Hiring is still human. Running it doesn't have to be.
Hiring is one of the most important things we do as leaders — and often one of the most poorly supported by tooling. We still rely on some of the least evolved workflows in the business: calendar ping-pong, messy note-sharing, interviews scheduled in a vacuum, and feedback cycles that stretch into weeks.
AI hasn't made hiring easier. It's made inefficiencies intolerable. It's forced us to confront just how disjointed our systems were and finally build the process we always knew we needed.
The hardest part of hiring was never the interview. It was everything around it.
What AI actually changed (the system, not the bar)
We didn't lower our standards. We still test on core skills, judgment, and most importantly problem-solving. But we changed how we run the loop:
- We can run the process ourselves without full-cycle recruiters.
- Scorecards, summaries, and feedback sync automatically.

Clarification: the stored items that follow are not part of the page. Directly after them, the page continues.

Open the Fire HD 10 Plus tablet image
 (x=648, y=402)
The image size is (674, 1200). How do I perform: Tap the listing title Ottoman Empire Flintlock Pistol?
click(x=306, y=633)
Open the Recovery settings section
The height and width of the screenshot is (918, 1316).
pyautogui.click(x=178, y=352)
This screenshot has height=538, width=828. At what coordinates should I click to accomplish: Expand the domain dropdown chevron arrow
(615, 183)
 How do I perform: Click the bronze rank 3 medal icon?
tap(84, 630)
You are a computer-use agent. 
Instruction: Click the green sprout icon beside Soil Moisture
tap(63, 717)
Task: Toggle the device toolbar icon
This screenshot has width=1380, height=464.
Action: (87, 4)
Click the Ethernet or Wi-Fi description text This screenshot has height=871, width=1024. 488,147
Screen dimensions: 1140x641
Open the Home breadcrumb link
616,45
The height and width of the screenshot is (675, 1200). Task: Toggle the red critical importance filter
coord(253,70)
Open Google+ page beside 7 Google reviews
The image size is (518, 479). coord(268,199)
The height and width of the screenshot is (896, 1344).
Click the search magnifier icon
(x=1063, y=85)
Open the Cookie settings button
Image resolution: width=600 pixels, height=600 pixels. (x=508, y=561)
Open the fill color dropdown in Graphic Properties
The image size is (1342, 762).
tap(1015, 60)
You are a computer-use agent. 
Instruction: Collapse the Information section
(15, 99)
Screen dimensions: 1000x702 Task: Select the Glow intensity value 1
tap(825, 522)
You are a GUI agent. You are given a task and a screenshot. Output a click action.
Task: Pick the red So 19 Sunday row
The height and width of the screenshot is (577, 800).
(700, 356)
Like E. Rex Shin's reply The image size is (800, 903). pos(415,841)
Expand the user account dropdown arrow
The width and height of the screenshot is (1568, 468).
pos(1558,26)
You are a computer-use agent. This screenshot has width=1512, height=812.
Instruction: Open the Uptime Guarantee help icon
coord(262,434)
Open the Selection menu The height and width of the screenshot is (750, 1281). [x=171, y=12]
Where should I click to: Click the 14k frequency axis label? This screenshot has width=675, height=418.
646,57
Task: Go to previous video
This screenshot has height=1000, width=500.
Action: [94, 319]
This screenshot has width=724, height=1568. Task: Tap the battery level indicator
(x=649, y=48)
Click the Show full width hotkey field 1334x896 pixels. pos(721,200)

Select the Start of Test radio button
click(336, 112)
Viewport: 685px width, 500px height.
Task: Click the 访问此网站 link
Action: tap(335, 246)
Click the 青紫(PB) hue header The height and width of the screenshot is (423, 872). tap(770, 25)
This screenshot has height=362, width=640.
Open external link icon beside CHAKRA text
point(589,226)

- Everyone sees the same signal at the same time.
- Handoffs are tighter; context gets preserved.
- Candidates get far more thoughtful feedback.
AI didn't decide who to hire. It just made sure everyone was deciding based on the same information.
We've found that this alone improves decision quality dramatically. Debriefs are clearer; disagreements are more productive; and we catch red flags faster.
The best feedback happens when the interviewer is actually present. AI made that presence easier.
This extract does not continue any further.